Berwin Leighton Paisner (BLP) and Bryan Cave have entered into preliminary merger negotiations.

BLP managing partner Lisa Mayhew said: “Our two firms share a strong commitment to innovation in the interests of our clients. We also have an unusually strong cultural fit with a mutual focus on collaboration across our businesses in the interests of deep and lasting client relationships. It is encouraging for the potential firm that BLP and Bryan Cave both have this complementary heritage, but crucially also share the same ambitions for the future.”

Bryan Cave chair Therese Pritchard said: “If we combine we will operate without regard to geographic boundaries. Our firm would be one of only a handful of global firms operating in a one-firm structure with more than 500 lawyers in both the US and also internationally. We will seamlessly provide counsel to clients across the globe, deliver client service at a new level and use technology and innovation to redefine efficiency in the practice of law.”

A merger would create a firm of around 582 partners and $989.5m (£744m) in annual turnover, and would gift BLP with an additional 13 partners in London. The firm would have 32 offices in 12 countries and a platform of 1,200 lawyers.

In the latest UK 200 report, Berwin Leighton Paisner’s figures showed a 7 per cent rise from £254m to £272m in 2016/17, but the firm also saw its average profit per equity partner (PEP) fall by almost 8 per cent to £630,000. BLP did not provide net profit but The Lawyer estimated this at £50.4m, based on 80 full equity partners on an average of £630,000.
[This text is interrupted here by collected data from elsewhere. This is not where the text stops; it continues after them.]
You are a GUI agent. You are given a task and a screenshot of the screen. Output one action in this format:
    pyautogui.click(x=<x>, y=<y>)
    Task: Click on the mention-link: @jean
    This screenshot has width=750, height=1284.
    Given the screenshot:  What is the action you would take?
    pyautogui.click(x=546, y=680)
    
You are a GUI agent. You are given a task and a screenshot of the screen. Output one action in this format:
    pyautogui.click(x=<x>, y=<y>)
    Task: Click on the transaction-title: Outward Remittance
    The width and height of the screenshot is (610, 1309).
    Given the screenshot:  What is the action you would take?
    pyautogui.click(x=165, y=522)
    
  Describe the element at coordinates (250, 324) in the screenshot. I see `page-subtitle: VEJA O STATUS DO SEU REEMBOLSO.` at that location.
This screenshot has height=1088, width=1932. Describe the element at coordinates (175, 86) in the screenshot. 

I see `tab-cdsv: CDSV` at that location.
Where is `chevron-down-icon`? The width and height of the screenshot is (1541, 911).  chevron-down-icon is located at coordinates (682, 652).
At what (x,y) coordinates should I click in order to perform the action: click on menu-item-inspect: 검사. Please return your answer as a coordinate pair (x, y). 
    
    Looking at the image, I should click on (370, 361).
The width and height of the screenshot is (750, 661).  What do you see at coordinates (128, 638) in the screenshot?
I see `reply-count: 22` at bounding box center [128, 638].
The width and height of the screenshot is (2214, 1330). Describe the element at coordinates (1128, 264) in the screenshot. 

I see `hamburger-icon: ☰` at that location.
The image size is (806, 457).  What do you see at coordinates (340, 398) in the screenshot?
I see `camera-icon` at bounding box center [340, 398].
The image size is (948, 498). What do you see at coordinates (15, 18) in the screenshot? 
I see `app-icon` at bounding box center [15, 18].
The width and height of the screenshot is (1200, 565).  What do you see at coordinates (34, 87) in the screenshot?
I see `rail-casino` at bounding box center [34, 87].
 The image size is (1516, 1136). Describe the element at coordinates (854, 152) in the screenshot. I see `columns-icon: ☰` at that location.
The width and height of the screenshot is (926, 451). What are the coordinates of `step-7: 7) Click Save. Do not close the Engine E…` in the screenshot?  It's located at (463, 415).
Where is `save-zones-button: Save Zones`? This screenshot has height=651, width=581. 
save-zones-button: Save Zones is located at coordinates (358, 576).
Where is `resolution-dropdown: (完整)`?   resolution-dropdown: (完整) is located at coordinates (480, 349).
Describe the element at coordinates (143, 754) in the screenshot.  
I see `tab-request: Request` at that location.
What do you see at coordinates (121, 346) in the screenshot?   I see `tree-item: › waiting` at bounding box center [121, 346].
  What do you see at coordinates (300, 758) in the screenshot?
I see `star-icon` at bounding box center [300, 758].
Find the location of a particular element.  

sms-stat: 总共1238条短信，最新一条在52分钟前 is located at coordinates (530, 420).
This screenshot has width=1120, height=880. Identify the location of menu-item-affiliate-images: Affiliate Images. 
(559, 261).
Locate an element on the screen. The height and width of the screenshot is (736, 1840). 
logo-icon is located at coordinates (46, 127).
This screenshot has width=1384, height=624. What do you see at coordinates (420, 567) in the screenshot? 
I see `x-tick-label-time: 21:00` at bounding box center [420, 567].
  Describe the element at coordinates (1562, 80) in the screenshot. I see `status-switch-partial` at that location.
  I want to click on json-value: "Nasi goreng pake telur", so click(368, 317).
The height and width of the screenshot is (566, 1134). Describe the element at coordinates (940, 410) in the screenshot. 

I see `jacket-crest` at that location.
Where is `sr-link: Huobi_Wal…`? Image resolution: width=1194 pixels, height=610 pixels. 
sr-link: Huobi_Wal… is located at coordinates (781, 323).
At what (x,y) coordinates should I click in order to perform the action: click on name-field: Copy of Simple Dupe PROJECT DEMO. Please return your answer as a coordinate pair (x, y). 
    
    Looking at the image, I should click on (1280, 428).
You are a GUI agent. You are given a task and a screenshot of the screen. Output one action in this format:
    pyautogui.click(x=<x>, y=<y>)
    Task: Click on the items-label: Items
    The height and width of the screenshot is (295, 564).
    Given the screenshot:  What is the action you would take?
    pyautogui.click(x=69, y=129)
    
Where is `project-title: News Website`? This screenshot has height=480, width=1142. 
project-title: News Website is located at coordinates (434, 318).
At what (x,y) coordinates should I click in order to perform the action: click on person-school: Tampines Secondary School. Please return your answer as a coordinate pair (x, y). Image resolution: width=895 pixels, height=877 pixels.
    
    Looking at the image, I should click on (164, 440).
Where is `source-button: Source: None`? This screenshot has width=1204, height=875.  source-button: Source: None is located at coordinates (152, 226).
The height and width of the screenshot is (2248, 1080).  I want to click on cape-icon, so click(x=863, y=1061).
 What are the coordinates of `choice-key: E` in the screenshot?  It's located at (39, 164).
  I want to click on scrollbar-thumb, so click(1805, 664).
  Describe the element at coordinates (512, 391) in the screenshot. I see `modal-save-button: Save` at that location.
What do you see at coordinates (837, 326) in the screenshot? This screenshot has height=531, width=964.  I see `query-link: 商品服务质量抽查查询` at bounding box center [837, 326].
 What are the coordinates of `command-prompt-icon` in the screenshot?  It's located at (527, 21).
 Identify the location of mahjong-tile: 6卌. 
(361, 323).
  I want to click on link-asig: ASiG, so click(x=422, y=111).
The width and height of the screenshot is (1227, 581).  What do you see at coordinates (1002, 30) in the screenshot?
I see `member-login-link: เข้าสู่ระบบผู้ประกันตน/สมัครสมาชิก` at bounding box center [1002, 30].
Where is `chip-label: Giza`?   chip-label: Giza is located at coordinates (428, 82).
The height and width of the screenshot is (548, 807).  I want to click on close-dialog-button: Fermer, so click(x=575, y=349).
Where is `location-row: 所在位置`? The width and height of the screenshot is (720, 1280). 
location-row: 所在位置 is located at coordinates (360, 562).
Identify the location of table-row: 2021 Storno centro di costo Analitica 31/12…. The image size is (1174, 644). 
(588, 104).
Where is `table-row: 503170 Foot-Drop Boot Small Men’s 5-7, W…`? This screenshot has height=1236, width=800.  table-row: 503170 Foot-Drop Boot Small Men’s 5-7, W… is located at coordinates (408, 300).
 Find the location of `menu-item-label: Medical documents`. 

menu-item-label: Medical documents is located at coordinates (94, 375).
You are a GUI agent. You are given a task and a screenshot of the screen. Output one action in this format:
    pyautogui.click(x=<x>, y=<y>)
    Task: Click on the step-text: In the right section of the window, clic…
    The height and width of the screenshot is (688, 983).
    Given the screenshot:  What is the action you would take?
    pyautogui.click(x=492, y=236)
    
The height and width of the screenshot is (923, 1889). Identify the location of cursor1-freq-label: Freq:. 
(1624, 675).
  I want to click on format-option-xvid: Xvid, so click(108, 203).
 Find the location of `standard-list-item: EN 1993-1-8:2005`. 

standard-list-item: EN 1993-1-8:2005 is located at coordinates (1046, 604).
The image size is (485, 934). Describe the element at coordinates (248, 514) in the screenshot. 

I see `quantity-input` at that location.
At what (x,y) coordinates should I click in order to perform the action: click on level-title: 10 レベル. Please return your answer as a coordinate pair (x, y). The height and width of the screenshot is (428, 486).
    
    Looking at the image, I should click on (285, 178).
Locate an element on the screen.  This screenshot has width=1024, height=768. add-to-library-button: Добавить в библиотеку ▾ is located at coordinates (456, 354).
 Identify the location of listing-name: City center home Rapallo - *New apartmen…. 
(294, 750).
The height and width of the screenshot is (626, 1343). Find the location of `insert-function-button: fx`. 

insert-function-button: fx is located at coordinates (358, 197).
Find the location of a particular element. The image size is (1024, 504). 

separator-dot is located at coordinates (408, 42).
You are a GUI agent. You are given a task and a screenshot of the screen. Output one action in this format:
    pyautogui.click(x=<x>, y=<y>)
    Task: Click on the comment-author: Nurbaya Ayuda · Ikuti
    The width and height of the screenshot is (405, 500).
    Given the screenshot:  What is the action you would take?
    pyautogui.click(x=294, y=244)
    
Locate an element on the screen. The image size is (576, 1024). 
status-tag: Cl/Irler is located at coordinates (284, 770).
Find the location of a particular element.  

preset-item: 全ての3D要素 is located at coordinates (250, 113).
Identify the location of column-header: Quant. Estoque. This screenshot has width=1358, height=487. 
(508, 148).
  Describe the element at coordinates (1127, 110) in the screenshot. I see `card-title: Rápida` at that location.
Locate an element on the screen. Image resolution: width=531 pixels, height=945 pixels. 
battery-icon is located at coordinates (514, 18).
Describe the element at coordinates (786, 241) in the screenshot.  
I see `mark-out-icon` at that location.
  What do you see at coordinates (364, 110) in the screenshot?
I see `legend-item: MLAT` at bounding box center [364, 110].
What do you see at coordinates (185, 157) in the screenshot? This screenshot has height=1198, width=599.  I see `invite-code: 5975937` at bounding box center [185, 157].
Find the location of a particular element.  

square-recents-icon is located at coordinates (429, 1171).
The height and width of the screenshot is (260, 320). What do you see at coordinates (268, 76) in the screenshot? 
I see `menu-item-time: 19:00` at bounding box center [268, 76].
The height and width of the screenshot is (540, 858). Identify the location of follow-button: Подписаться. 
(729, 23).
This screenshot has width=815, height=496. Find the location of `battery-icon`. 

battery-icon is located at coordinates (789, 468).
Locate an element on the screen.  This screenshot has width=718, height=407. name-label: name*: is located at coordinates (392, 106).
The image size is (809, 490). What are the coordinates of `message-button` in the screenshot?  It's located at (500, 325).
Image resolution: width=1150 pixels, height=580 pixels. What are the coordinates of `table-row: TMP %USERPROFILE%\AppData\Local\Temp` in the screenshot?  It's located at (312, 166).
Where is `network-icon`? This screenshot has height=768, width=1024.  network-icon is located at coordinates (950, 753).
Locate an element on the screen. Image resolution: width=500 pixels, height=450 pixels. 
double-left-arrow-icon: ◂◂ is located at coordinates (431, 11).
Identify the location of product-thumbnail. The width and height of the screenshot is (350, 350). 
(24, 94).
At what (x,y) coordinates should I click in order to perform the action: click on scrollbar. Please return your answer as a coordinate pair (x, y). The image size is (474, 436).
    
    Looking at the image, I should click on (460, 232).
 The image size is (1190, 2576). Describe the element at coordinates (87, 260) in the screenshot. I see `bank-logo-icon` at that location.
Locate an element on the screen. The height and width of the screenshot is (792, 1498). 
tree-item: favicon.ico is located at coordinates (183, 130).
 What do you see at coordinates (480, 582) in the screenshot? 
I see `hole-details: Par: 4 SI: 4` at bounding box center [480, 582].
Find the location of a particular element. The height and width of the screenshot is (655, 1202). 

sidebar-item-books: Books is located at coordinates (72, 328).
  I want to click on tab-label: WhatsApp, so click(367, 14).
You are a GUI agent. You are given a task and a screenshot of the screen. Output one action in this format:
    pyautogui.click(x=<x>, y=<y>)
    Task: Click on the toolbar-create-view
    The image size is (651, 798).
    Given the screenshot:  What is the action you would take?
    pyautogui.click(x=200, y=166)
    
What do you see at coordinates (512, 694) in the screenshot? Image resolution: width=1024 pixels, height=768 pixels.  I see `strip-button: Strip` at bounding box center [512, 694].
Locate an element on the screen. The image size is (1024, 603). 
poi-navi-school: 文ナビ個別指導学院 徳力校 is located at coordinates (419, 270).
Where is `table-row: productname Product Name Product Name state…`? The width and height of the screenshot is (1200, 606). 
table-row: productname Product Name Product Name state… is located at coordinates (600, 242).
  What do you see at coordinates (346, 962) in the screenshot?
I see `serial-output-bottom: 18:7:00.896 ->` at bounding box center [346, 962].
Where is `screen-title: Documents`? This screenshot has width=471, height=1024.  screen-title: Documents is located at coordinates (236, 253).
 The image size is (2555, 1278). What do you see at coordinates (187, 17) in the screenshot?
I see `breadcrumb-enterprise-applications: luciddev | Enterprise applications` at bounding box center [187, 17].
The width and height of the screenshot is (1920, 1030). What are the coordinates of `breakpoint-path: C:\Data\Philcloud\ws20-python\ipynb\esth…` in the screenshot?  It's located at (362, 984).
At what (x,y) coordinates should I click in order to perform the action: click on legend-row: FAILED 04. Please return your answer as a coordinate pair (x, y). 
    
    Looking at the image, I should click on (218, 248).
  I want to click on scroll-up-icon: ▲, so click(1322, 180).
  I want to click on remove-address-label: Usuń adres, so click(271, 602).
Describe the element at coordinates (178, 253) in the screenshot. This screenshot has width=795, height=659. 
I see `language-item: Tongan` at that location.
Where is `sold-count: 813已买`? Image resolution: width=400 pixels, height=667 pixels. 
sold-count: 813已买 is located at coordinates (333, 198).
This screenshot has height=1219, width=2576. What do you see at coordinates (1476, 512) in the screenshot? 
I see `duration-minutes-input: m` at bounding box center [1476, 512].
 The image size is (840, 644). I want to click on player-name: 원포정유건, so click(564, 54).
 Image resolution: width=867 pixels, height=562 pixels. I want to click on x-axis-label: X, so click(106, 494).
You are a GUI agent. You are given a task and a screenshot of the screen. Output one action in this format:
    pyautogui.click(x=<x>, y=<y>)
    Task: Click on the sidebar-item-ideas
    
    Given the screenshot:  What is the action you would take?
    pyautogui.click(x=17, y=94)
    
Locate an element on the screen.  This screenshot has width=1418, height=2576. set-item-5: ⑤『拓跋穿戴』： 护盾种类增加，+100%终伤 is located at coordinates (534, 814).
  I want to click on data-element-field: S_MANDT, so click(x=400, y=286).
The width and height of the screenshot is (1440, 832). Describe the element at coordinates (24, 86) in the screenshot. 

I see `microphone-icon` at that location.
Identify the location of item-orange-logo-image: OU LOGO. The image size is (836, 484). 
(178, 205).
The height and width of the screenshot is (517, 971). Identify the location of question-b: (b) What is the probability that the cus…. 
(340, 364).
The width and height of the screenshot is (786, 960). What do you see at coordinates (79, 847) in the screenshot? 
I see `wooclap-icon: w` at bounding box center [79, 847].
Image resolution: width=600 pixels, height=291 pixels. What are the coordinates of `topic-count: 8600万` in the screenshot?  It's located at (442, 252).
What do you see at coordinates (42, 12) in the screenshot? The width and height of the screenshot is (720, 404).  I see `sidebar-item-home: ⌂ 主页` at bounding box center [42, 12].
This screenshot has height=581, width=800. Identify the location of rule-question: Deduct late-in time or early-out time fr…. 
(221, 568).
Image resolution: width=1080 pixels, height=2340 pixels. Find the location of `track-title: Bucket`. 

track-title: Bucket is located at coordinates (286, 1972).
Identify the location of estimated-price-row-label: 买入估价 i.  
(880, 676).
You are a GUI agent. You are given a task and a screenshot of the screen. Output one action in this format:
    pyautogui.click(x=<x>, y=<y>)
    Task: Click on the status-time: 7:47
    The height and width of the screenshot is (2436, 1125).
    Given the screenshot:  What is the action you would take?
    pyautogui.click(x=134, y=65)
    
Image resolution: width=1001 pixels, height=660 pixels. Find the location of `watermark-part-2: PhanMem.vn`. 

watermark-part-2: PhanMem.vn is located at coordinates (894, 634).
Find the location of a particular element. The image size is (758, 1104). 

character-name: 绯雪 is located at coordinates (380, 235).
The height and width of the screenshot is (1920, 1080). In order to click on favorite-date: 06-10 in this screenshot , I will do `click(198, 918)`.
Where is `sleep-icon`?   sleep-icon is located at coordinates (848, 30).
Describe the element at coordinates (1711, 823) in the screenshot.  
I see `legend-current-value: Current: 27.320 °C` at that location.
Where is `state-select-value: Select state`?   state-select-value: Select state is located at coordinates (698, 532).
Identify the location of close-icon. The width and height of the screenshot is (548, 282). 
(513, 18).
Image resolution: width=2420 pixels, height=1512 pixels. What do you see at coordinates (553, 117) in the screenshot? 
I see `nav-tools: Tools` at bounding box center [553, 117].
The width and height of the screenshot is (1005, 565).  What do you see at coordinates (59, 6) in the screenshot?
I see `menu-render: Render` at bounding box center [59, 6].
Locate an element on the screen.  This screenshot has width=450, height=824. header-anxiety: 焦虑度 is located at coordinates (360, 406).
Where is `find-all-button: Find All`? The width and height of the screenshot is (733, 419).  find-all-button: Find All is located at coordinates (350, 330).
Meanwhile, Bryan Cave’s LLPs for the 2016 period show a 32 per cent increase in revenue from €4.8m to €6.4m, generated by an average of nine equity partners, up from seven in 2015.

BLP’s global RPL stood at $561,000 compared to Bryan Cave’s $699,000, The Lawyer’s Global 200 report shows. Revenue per partner stood at $1.6m (£1.2m) and $1.9m (£1.4m) respectively.

The firm’s merged revenue would put it below King & Spalding ($1.06bn) and above Squire Patton Boggs ($983.1m) at number 35 in the Global 200.

Both firm’s practice mix is interesting: real estate is BLP’s largest practice area with 68 partners, followed by corporate (37) and litigation (27). These are also the three most important practice areas at Bryan Cave, although the order is different: litigation with 122 partners, followed by corporate with 86 and real estate with 48.